Managing the shift from volume to value
Hospitals must be proactive, not reactive, in driving quality
All the talk about moving healthcare reimbursement from volume to value sounds great, in theory. But how this shift takes place in practice is more complex than simply ending one form of payment and starting a new one.
Take, for example, the idea of a hospital forming an accountable care organization (ACO) with a physician group. Such an ACO could be paid for value by improving care quality delivered to groups of patients. But consultants Purdue Healthcare Advisors showed that almost half (46 percent) of hospital administrators responding to a recent survey have "no plans to implement an ACO in the near future."
Among this "no plans" group, 52 percent said there were too many unknowns about ACOs; they wanted more evidence of success. Others (49 percent) said their facilities were too small, and about a quarter (26 percent) said the financial investment outweighed the potential return. All are valid concerns because, as the survey suggested, moving from volume to value is complicated.
But in the meantime, health plans, physicians, and other hospitals are developing ACOs or at least starting to get paid based on improving patient outcomes or hitting certain quality targets. By doing so, these ACOs are creating new competitors for the “no plans” group. These two trends--the formation of new partnerships and the changes in how hospitals are paid—signify that the market has entered “an era of big transition, as Marc Manley, MD, describes it. Manley is the vice president, population health management for the Insurance Services Division at the University of Pittsburgh Medical Center, which has had its own health insurance division since 1997.
“Fortunately, it’s a transition that will take place over a number of years, giving hospitals time to adapt to delivering population health,” Manley adds. “But the bad news is that we’re operating two systems at the same time: Payment is still being done on volume while some reward is being offered for delivering higher value care and cost savings.”
Although hospitals have reasons to pursue volume-based reimbursement, they may be operating against the prevailing marketplace trends. “Many hospitals still believe that getting more people into the ER is a good thing financially,” Manley says. “But payers don’t agree. That’s a sign that the financial incentives are not aligned. The physicians may already realize that they could offer longer clinic hours instead of forcing patients to use the ER. That’s another sign that incentives are misaligned.”
Perhaps it’s time for hospitals to seek new ways to collaborate with payers, Manley adds. “Hospitals could ask about sharing data with payers and about sharing savings and eventually ask about sharing the risk too. Once you do that, you can work out the details contractually. The bottom line is there needs to be much less distance between these two kinds of organizations,” he says.

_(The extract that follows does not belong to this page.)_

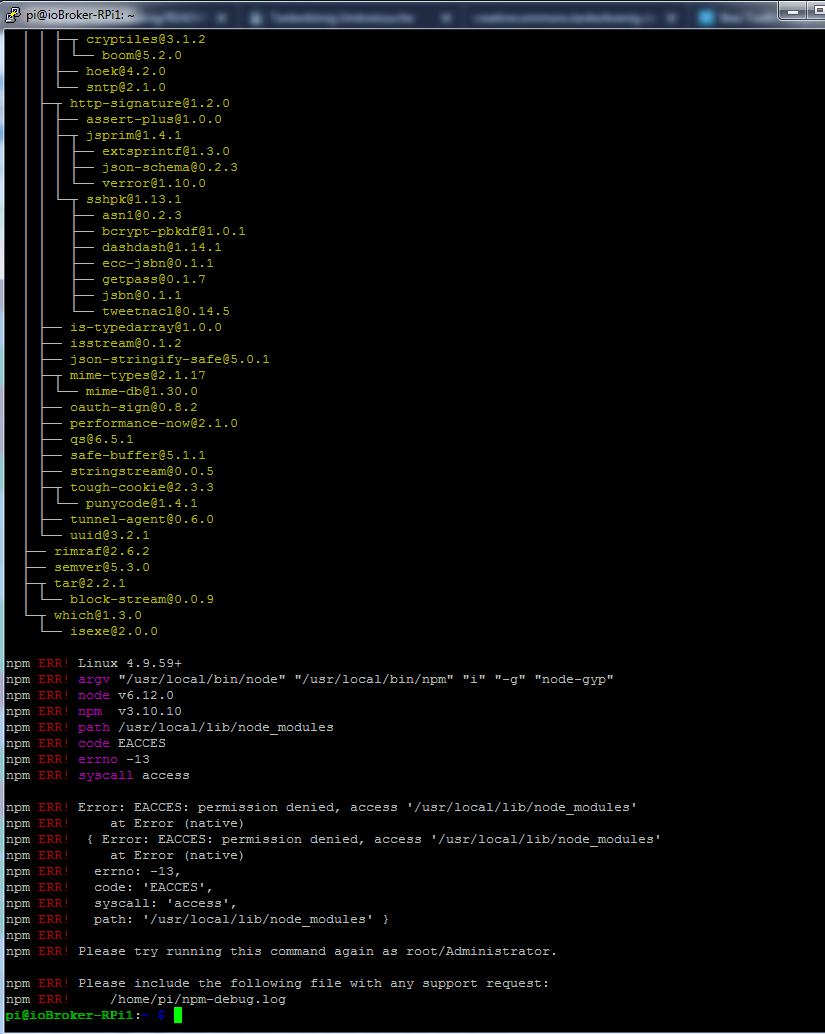Click the pi@ioBroker-RPi1 shell prompt text
825x1034 pixels.
click(70, 1015)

At first, hospitals may struggle to align the financial incentives because doing so will require adopting new skills to limit bed days and procedure volume. “Hospitals need to understand financial risk the way that actuaries understand it, and they need to understand the level of illness in the population, how patients are getting care, and where care is being delivered that is inefficient or not effective,” Manley advises.

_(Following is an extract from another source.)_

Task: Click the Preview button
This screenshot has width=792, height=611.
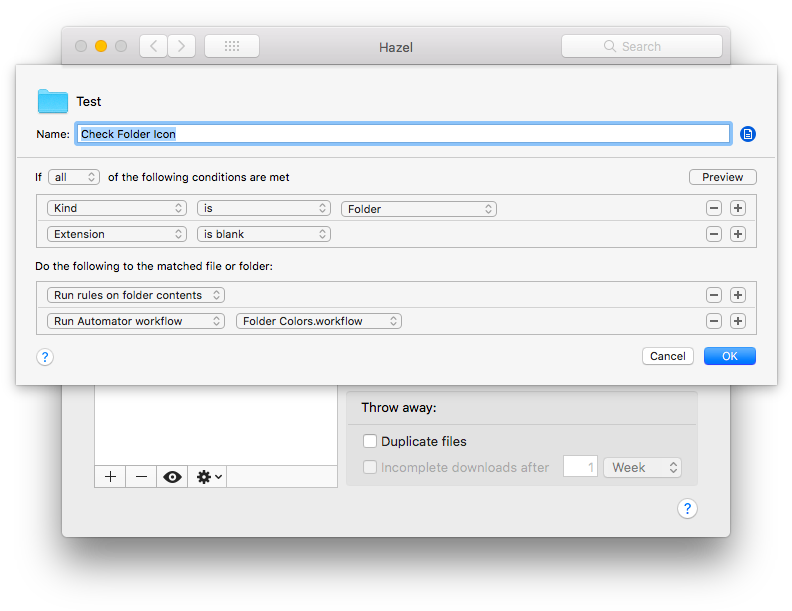Action: point(722,177)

Actuaries understand how to measure risk and adjust for different levels of illness in a population. “Most hospitals begin by defining who their patients are. But a better question to ask is: Who do your payers think you’re responsible for? What are their expectations? Does the hospital have data or does the health plan have data that it can share with the hospital?” he asks.
It’s not uncommon for hospitals to insure their own employees and family members and then introduce innovative strategies to this population. WellSpan, an integrated delivery system of three hospitals in York and Adams counties in Pennsylvania, has a program to identify high utilizers in York and Gettysburg..High utilizers are those top 5 percent of a population that account for almost half (49.9 percent) of total healthcare spending, according to a report this summer from the federal Agency for Healthcare Research and Quality. Being self-insured, WellSpan will reap some benefit from lower use of health services among its own workers and dependents
The point is that hospitals should be fostering such changes in the marketplace. They should not have to learn from the ER that patient volume has declined because the largest physician group is developing an ACO with a national insurer. And they certainly don’t want to see bed days drop because a health plan is managing care efficiently when there’s no arrangement for payment for value.